■ INPUT RECORDS:
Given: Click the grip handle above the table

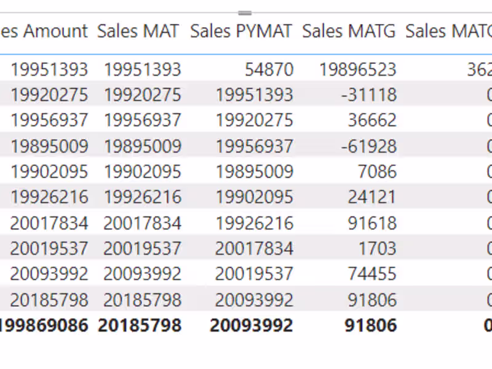Looking at the screenshot, I should (245, 13).
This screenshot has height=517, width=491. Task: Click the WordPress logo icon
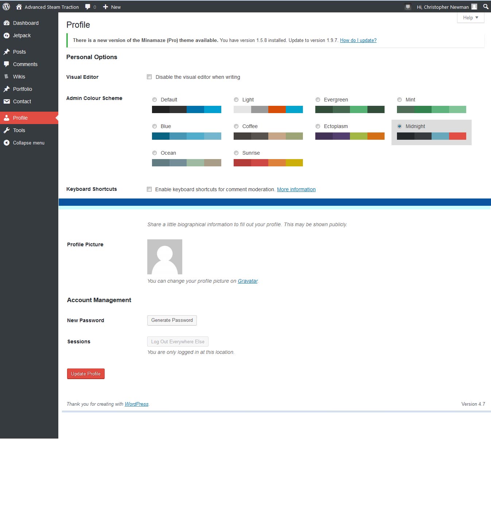point(6,7)
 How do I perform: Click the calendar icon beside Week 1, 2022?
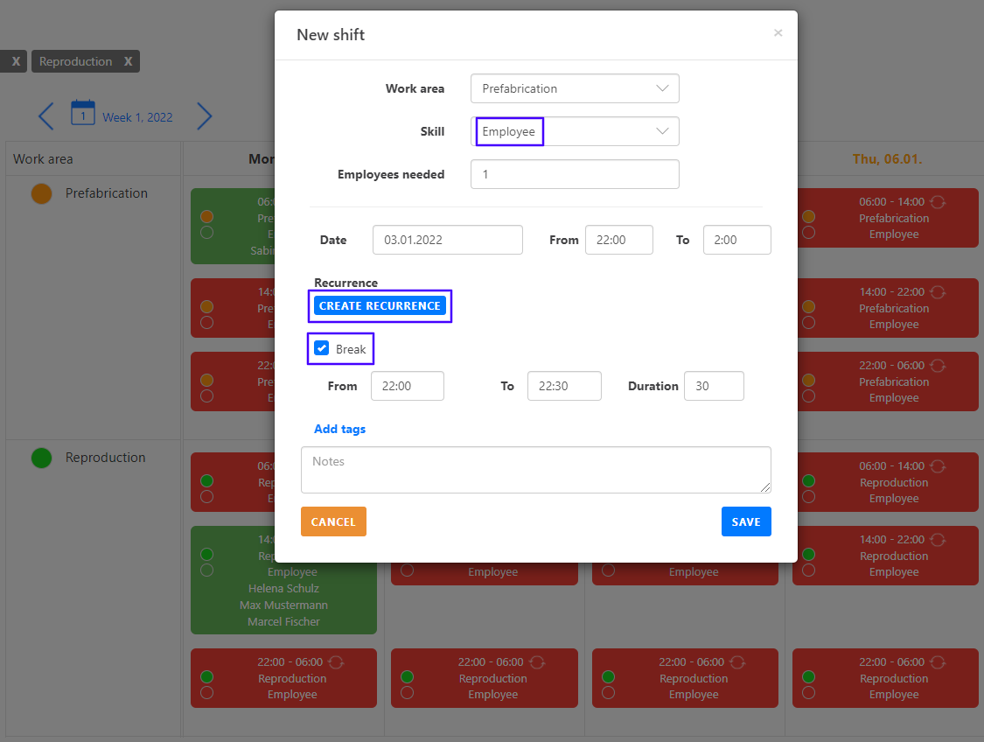[x=83, y=115]
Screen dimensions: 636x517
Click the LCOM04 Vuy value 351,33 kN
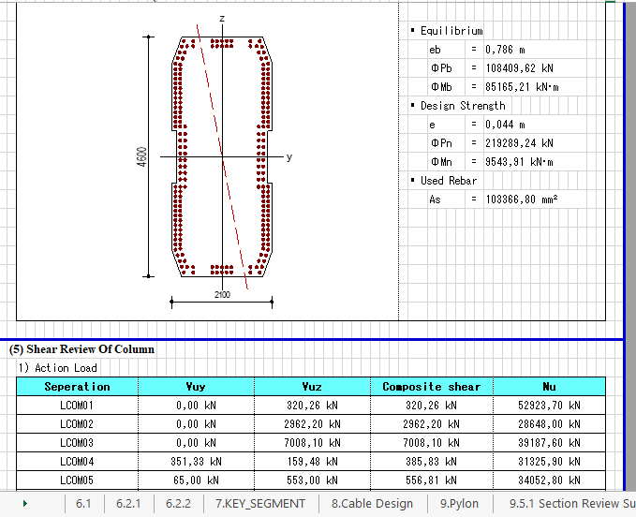point(196,461)
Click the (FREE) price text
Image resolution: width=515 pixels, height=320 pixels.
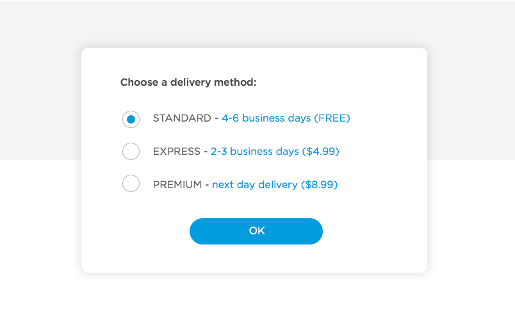[x=332, y=118]
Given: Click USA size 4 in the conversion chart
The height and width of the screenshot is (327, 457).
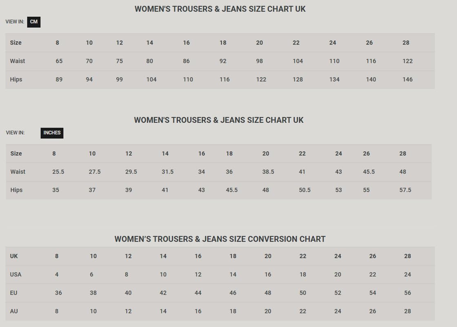Looking at the screenshot, I should coord(57,274).
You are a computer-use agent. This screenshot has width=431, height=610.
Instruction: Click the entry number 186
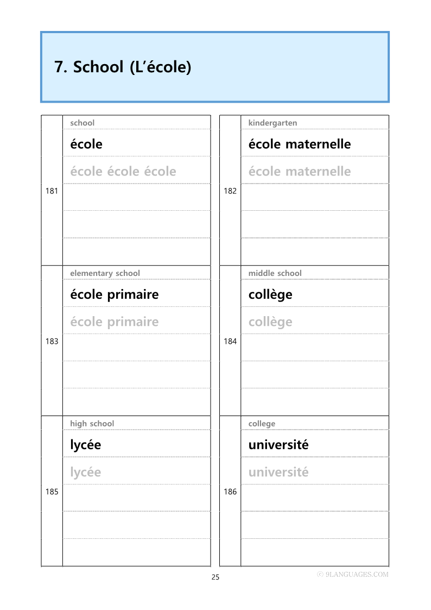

■ WORK INSTRUCTIONS: For the entries above, return an exact copy that omits the images.

■ ANSWER FOR THIS EXERCISE:
Given: Click the grip handle above the table

Looking at the screenshot, I should (245, 13).
This screenshot has height=517, width=491. Task: Click the WordPress logo icon
point(6,7)
 How do I perform: Click the calendar icon beside Week 1, 2022?
[x=83, y=115]
Screen dimensions: 636x517
Click the LCOM04 Vuy value 351,33 kN
point(196,461)
Click the (FREE) price text
Image resolution: width=515 pixels, height=320 pixels.
[x=332, y=118]
Given: Click USA size 4 in the conversion chart
The height and width of the screenshot is (327, 457).
Looking at the screenshot, I should coord(57,274).
You are a computer-use agent. This screenshot has width=431, height=610.
Instruction: Click the entry number 186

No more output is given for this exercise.